Disney’s live-action version of Beauty and the Beast opened this past weekend to a staggering $174.8 million debut in the U.S. and $352.28 million worldwide. The numbers for the former shattered the initial $120—$140 million expectation.
But star Emma Watson, who portrays titular "Beauty" Belle, may not be reaping the full benefits of the movie’s success.
According to The Hollywood Reporter, the actor received $3 million upfront to portray Belle, but is only expected to receive around $15 million—even if the film makes final earnings in the region of the $759 million of 2015’s Maleficent.

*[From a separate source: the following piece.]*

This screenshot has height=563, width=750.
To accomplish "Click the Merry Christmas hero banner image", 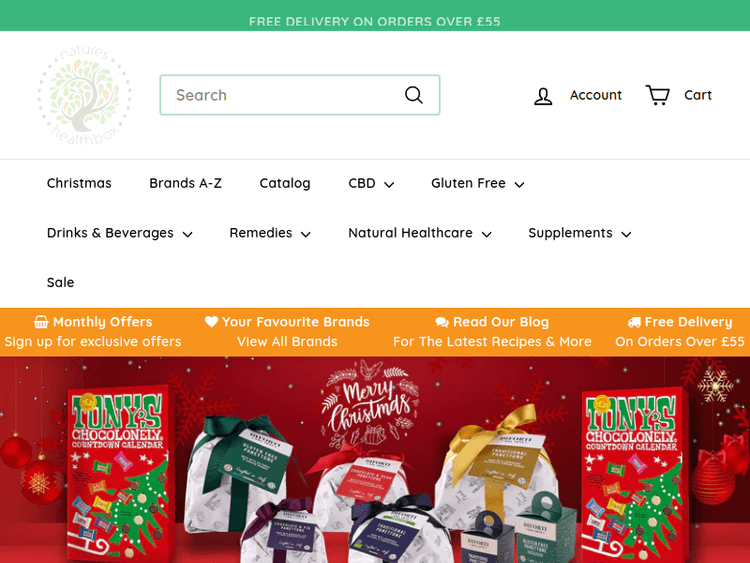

THR reports that lawyers, agents and representatives are speaking out against Disney’s alleged "penny pinching." Many say it makes no sense given the success of the studio’s live-action ventures like 2015’s Cinderella—which earned $544 million—and 2016’s The Jungle Book, which earned $967 million.
It's not a sentiment shared by everyone, however.
Others see it as a worthy price to pay for the "box-office power" working with the studio can bring actors (both well-known and up-and-coming).
"If it's the right vehicle for the right star, they can be great," said an agent whose client starred in a live-action film. "But Disney also has the luxury to not have to put a star in there."
In addition to not paying as much as some believe it should, THR reports that Disney has been strict with shelling out for extra associated costs for its films' stars.
Beauty and the Beast star Dan Stevens was reportedly denied a rental car upgrade to accommodate his two children, and Cinderella's Lily James wasn't able to have the studio pay for her mother to sit alongside her in first class.